Изменить размер шрифта - +

Нужно видеть, что реальная эффективность, которая внешне выглядит противоположностью неэффективности, может иметься в виду только там, где бессилие является абсолютным, там, где нет лжи и уловок (уловок сознания, которое из-за лени или малодушия убеждает себя, что ничего нельзя поделать).

Не могли бы мы сказать, что определенная деятельность (смысл этого понятия нужно уточнить), натолкнувшаяся на препятствие в эмпирической области, то есть в области своего осуществления, меняет направление и пре-вращается в надежду, не теряя эффективности, имевшейся в ней первоначально? Это нечто аналогичное тому, что происходит, когда река меняет русло из-за какого-то препятствия. Я бы сказал, что устья надежды не находятся непосредственно в видимом мире.

Из этого становится понятно, почему наиболее эффективны молитвы страдающего существа.

Я, однако, отдаю себе отчет в том, что хожу вокруг проблемы, но не могу не ставить ее, не могу не задавать себе вопрос, какая сила может существовать помимо техники. И здесь мы находимся в самом сердце проблем, связанных с основными христианскими заповедями, в особенности о непротивлении злу.

Я очень смутно представляю себе это: прежде всего, мы выходим за рамки сферы, где действуют причины или законы, то есть всеобщего. Надежда, не будучи причиной, не действует механически. Совершенно очевидно, что мы не можем утверждать: "Каждый раз, когда живое существо на что-то надеется, это происходит”. Это означало бы снова превращение надежды в орудие, то есть в ее противоположность (отметим, насколько сильно стремление представить ее таким образом).

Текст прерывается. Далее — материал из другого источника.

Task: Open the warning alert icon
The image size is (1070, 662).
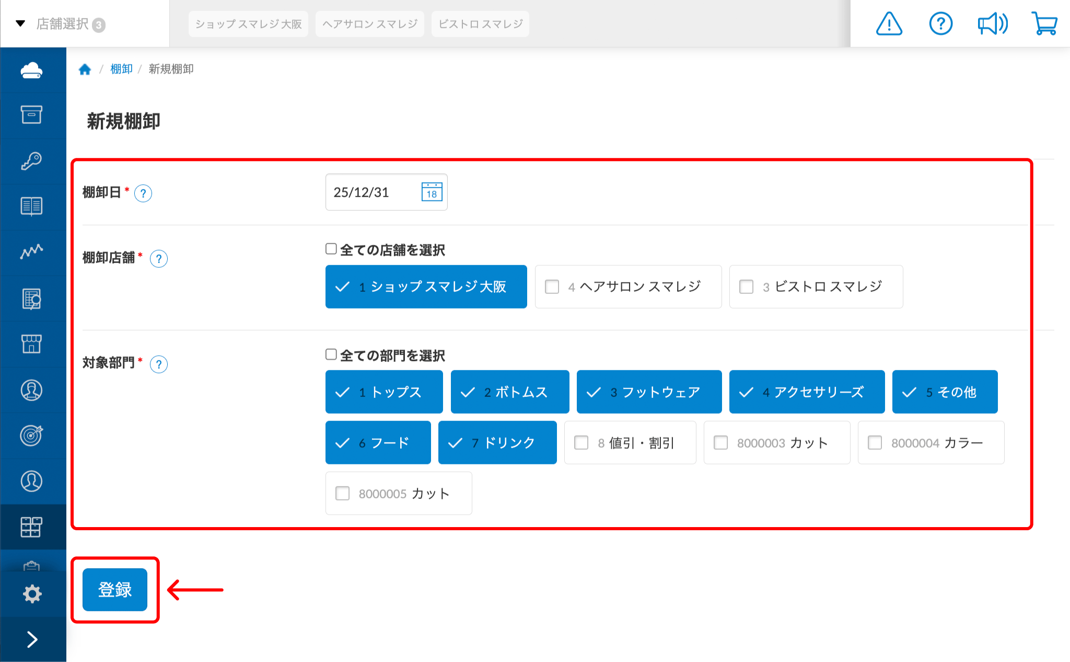Action: (x=889, y=24)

Во-вторых, в некоторых случаях эффективность надежды зависит от безоружности. Это, по крайней мере, в контексте непротивления, совершенно понятно. Сопротивляясь силе, то есть помещая себя на ее территорию, я, совершенно естественно, ее поддерживаю и даже укрепляю. Здесь надо сказать, что любая борьба подразумевает нечто вроде соучастия противников, общей заинтересованности в ее продолжении; она прекращается только в тот момент, когда война перестает восприниматься как игра и проявляется стремление к взаимному уничтожению. С другой же стороны, здесь открывается противоположность сторон, то есть их тождественность. Но можем ли мы согласиться, что сама по себе воля к уничтожению оправдывается тем, что такое^же стремление есть у противника? Что эти чувства возникают лишь в порядке законной обороны? В тот самый момент, когда воля к уничтожению сталкивается с непротивлением, она побеждена и обезоружена.

Я тороплюсь добавить, что я бы не мог без колебаний сделать из всего этого вывод, что одностороннее разоружение оправдано; если внимательно рассмотреть этот вопрос, можно понять, почему переход от метафизики к эмпирии в этой области связан с такими трудностями.

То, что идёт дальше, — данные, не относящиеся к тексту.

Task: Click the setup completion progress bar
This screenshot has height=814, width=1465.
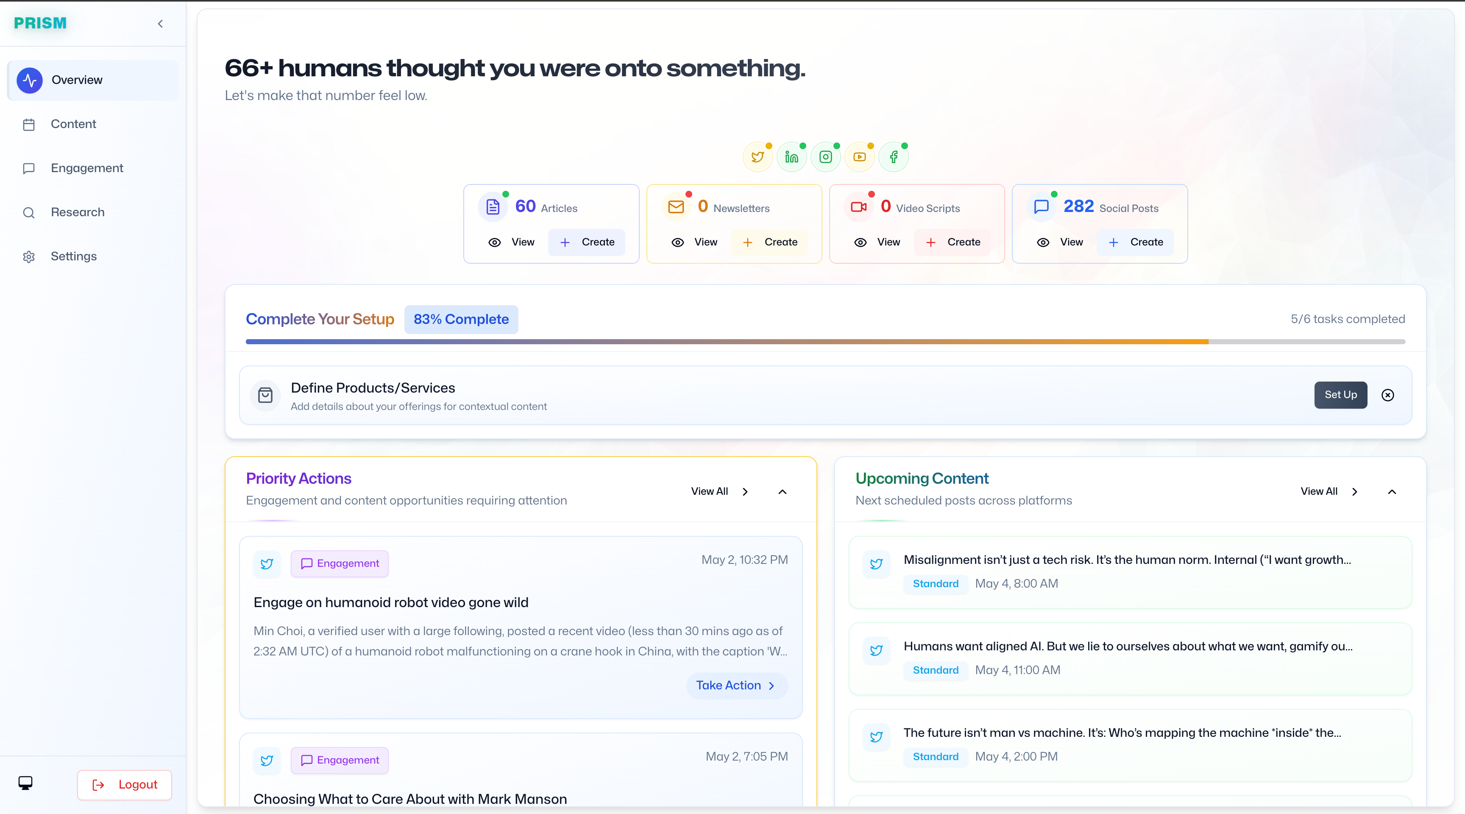Action: click(x=825, y=342)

Казалось бы, надежда имеет особую власть превращать в ничто силы, над которыми она одерживает победу, не борясь с ними, а поднимаясь выше их. С другой стороны, она тем эффективнее, чем более она связана с истинной слабостью, а не с лицемерной. Иначе говоря, она не допускает, чтобы на нее смотрели как на лицемерную маску, под которой скрывается малодушие.

Спонтанные возражения могут показаться неопровержимыми. Как, в самом деле, интерпретировать, например, выздоровление?

Но не надо забывать, что истоки надежды находятся в невидимом мире. Надежда — это не кратчайший путь для пешеходов, которым они идут, когда дорога завалена, и выходят на простор, минуя препятствие.

Само собой разумеется, что все эти размышления сходятся с уже сказанным мною о неспособности к служению. Чем менее существо к нему способно, тем меньше места остается для надежды; и здесь нужно было бы сказать о возрастающей неспособности к служению всего современного мира.

Сегодня днем я задал себе вопрос, не связана ли эффективность надежды с самой силой онтологической ответственности, которую она предполагает (это находится в связи с тем, что я писал вчера о цельности).